Before looking closer at Ripple’s future prospects, though, it’s helpful to know a little more about one of the crypto industry’s oldest—and oddest—companies. The firm opened up shop in 2012 as something called OpenCoin. The company soon after created XRP, which stood out from other early cryptocurrencies like Bitcoin and Litecoin. Instead of creating a mining system to dribble new tokens out slowly, XRP’s creators just waved a wand and created the whole supply at once—100 billion of them to be exact.
XRP gained value since it is one of the first cryptocurrencies, and because Ripple’s early team consisted of very highly regarded blockchain technologists. But no one has ever been able to make a strong case to explain the purpose of XRP. Bitcoin is the original digital gold and Ethereum is the backbone of smart contracts, but the most salient feature of XRP has always been an army of online fanatics screaming “to the moon!”
This doesn’t mean Ripple hasn’t been trying. The company’s longtime CEO, Brad Garlinghouse, is a charismatic pitchman who has spent over a decade trying to charm the financial sector. For a time, around 2015, he persuaded big banks to experiment with XRP’s ledger—which by all accounts works very well—to sling money around the world. The banks, though, grew wary of becoming dependent on Ripple’s infrastructure, and so Garlinghouse leaned into branding XRP as a “bridge currency” that, with the help of money makers, could streamline remittance transfers in secondary financial corridors. Then stablecoins came along, and it’s been back to the drawing board.
This situation explains Ripple’s latest gambit: Buying not just GTreasury but also, earlier this year, a prime brokerage and a stablecoin platform. Taken together, this amounts to the company telling the corporate sector: “Hey, come sign up for our tools that will help you navigate the growing intersection of TradFi and crypto.”
It’s not a bad idea. But as anyone who’s been part of an acquisition knows, the theory may be fine, but tapping into the promised synergies is harder than it looks. In this case, will the GTreasury executives—who until recently spent their days dealing with forex and traditional corporate finance stuff—fit into Ripple’s crypto culture? And will Ripple executives be able to resist trying to stuff XRP into services that work fine without it?

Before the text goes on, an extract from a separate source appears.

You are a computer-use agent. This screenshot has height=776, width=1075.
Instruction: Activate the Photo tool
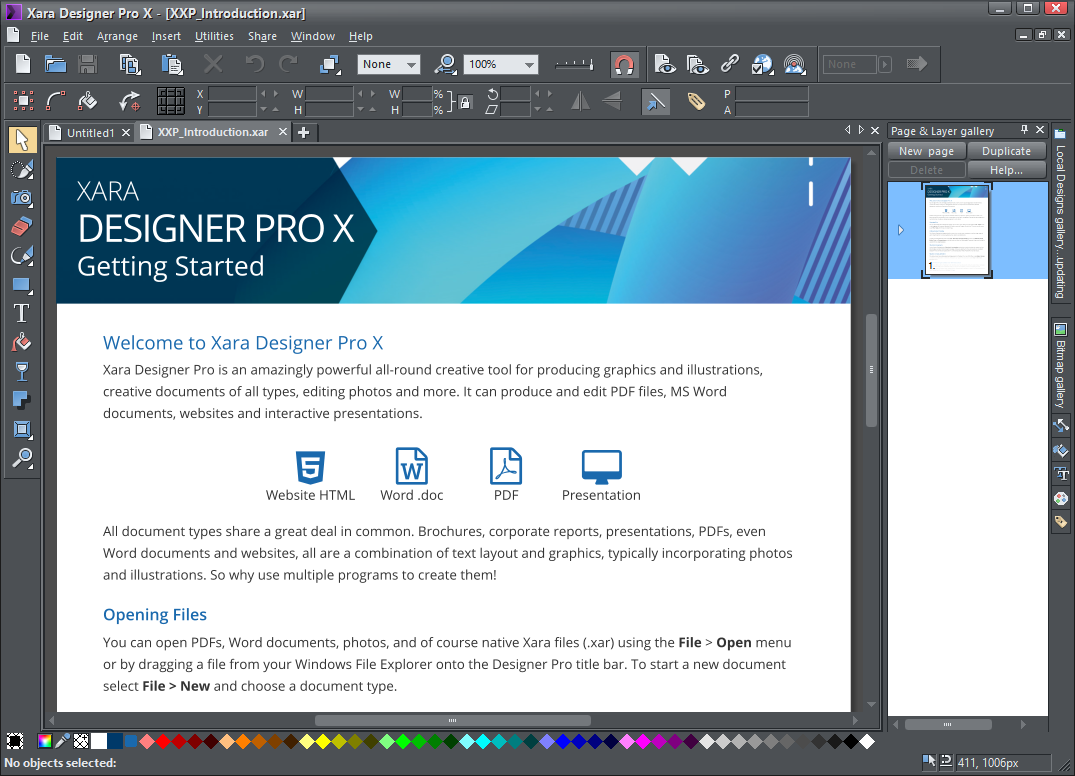[22, 197]
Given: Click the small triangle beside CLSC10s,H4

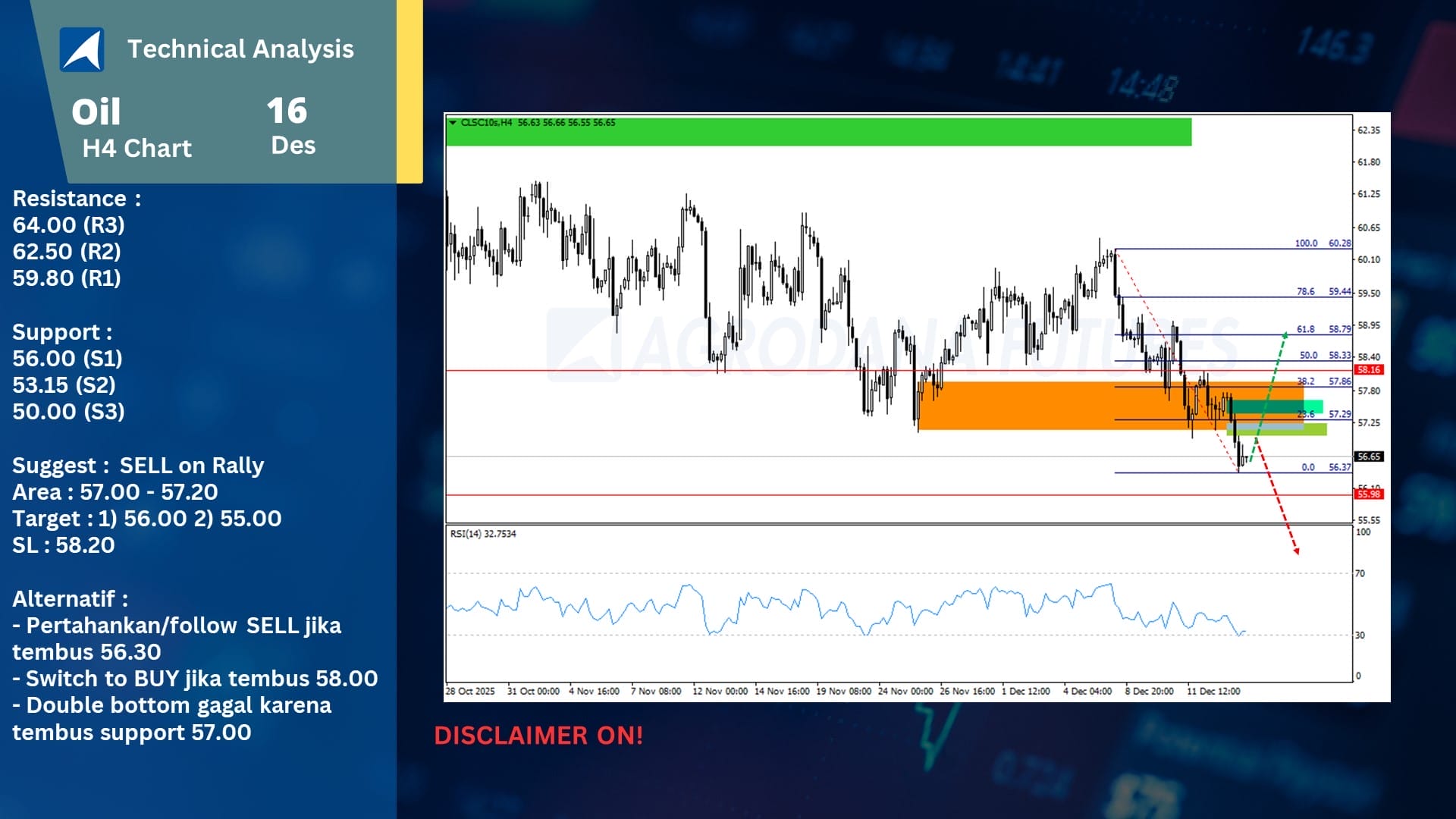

The good news is that Ripple has plenty of time to find out.
Right now, Ripple is sitting on somewhere around 40 billion XRP, currently priced around $2.45, which it releases in small batches each month through a carefully designed escrow system. So far, so good, as for whatever reason, people keep buying the stuff. But even with the XRP Army at its back, “to the moon” narratives can only go on so long and Ripple will have to show it can build a real business.